The Gulf business hub overtook Costa Rica, which came third in the 2024 index after ranking first for the three previous consecutive years. The Central American country’s lower standing was the result of strong GDP growth of 5.1% in 2023 and a slight year-on-year decline in FDI projects from an all-time high set in 2022.

The small Balkan country of Montenegro was a new entrant in the 2024 index (having surpassed the inclusion threshold of attracting at least 10 FDI projects in a year) and placed second with a score of 11.3. Another new entrant was the microstate of Monaco, which placed fourth after attracting 10 FDI projects with a GDP of $8.95bn in 2023. Every country’s nominal GDP data was sourced from the IMF, apart from Monaco’s figures which came from the World Bank.

Half of the top 10 in the ranking — namely Montenegro, Monaco, Kosovo, North Macedonia and Rwanda — recorded a GDP of less than $20bn in 2023, underlining the ability of smaller and emerging markets to target and attract FDI projects for their development.
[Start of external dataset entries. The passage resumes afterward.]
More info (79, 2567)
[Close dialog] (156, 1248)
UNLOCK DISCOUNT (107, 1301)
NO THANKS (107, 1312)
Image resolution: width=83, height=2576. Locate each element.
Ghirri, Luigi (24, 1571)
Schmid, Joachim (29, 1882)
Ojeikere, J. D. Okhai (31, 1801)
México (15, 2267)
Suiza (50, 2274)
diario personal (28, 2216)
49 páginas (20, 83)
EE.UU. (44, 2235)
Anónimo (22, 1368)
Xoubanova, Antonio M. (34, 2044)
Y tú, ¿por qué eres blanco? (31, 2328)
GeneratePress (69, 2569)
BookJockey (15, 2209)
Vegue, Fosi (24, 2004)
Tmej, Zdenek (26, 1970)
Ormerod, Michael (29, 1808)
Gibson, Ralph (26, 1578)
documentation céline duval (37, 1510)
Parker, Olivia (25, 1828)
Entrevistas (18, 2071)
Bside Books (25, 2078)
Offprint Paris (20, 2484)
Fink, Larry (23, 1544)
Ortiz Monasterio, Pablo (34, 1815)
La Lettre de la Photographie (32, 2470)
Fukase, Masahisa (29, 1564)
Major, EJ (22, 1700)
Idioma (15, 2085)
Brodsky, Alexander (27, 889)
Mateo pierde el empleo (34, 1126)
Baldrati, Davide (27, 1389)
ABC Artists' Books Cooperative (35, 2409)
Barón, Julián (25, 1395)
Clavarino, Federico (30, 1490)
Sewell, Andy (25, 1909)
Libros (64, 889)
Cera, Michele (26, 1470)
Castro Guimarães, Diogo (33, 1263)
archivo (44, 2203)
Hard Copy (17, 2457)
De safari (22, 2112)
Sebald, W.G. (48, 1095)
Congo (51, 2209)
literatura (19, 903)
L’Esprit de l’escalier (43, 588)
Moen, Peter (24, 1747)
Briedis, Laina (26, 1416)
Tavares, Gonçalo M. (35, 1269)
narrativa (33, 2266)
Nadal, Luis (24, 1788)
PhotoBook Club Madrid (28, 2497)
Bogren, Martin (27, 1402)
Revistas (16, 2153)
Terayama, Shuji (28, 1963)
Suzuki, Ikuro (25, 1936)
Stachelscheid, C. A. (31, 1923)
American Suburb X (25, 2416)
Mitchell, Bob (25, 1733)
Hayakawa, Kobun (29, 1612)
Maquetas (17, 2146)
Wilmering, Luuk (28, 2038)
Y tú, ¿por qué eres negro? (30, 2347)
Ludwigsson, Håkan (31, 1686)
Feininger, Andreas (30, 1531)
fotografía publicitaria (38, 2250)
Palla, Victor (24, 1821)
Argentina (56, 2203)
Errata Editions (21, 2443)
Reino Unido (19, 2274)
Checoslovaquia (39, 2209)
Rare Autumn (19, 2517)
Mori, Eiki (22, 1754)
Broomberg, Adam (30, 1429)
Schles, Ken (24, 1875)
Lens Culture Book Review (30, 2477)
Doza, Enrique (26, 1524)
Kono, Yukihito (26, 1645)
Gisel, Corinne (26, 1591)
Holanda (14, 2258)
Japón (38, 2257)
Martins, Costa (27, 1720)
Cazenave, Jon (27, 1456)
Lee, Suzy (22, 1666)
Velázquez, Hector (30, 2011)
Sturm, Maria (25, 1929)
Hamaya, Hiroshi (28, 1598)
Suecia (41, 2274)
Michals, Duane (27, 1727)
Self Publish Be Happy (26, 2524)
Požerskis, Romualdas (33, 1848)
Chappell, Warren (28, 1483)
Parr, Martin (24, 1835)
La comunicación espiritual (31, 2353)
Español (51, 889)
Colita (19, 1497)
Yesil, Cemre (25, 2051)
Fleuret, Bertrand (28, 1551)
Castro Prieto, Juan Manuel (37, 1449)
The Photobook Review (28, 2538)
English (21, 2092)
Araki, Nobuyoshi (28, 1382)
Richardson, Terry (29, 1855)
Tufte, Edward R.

Just three countries among the top 20 best FDI performers in 2023 — the Asian city-state Singapore, Latvia in the Baltics and the Iberian country of Portugal — are classified as advanced economies by the IMF. Changes in the relative FDI performance of countries this year were calculated by comparing the new 2023 score, with revised 2022 scores based on the most up-to-date GDP and FDI figures.  

One prominent example is the Asian gambling hub of Macau, which fell the most in the ranking this year, from 29th to 78th. This was because the Chinese special administrative region’s share of global FDI declined, while its economy grew year-on-year by 80.5% in 2023 after the post-Covid return of Chinese tourists.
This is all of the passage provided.